Joey scoffed, and the speakers crackled. “That’s why you’re single. There is always time to check it out.

“Maybe it’s a new kind of colored contacts.” Miranda offered.

“Maybe,” Sarah admitted. She looked out the window one more time and saw nothing but orange-tinted pavement and deep grass-filled ditches. “I guess we can turn the lights on.”

“Why did you turn them off again? Were you scared?” Miranda stood and leaned across to switch the lights on.

“Not exactly…” Sarah thought for a moment, trying to remember the exact feeling. “I was, and I wasn’t. His eyes were startling, but I don’t know… I think it was mostly embarrassment, but then there’s what Raj said too. He told me to stay away from him because he was bad magic.”

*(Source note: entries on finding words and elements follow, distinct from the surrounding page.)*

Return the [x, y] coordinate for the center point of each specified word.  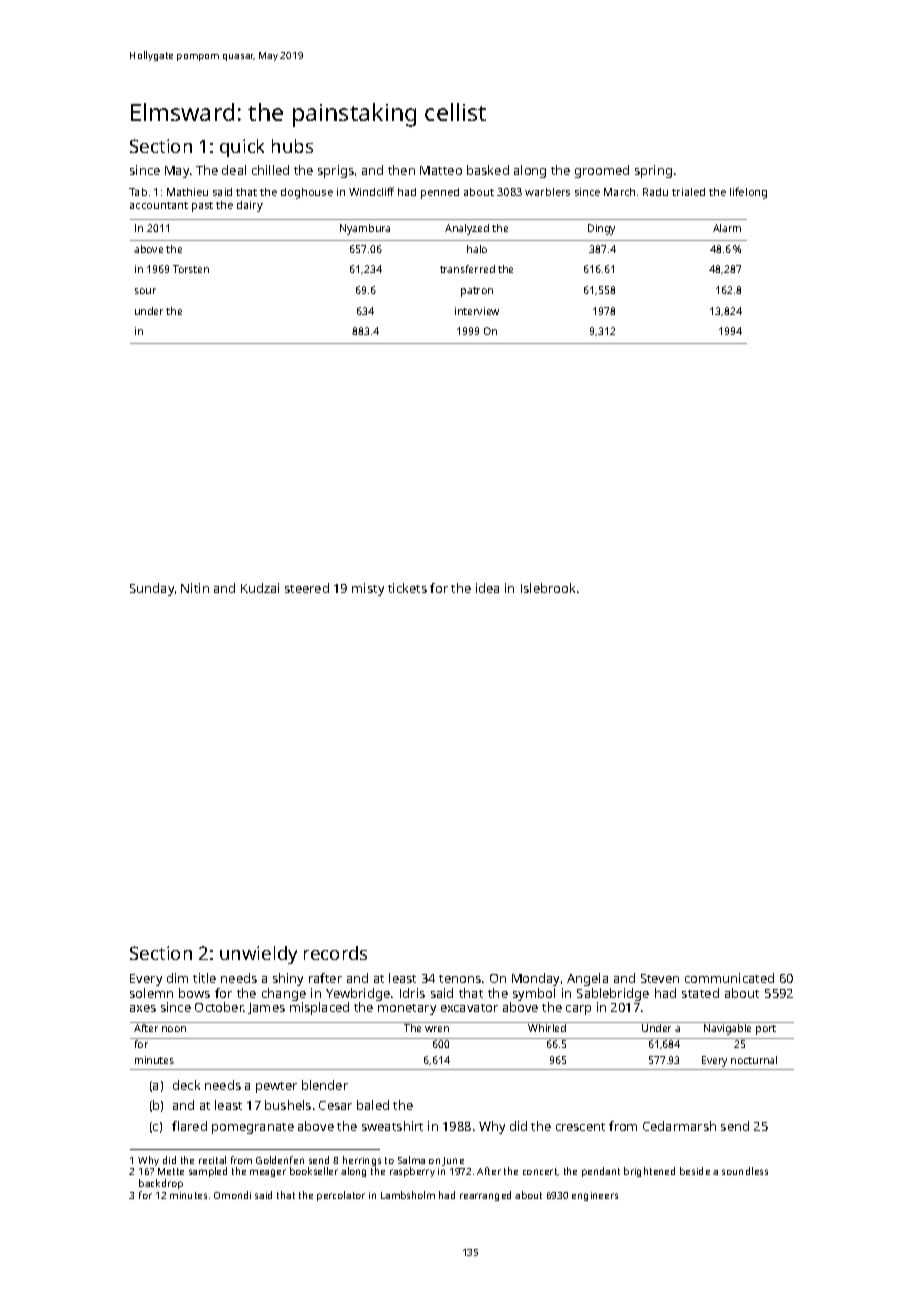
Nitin [195, 588]
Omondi [232, 1195]
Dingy [601, 229]
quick [242, 148]
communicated [729, 978]
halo [477, 249]
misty [368, 589]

“Now that’s creepy.” As Joey spoke, she heard the flick of a lighter from over the speakers, and then he continued with a muffled, “That’s the dude that tried to scalp you, right?”

Sarah rolled her eyes and then remembered that Joey couldn’t see her. “He didn’t try to scalp me. He just wanted a little piece of my hair.”

“Uh-huh, and that guy outside the gas station probably just wanted to share some candy. Just keep your doors locked tonight. Shit gets crazy in the bible belt.”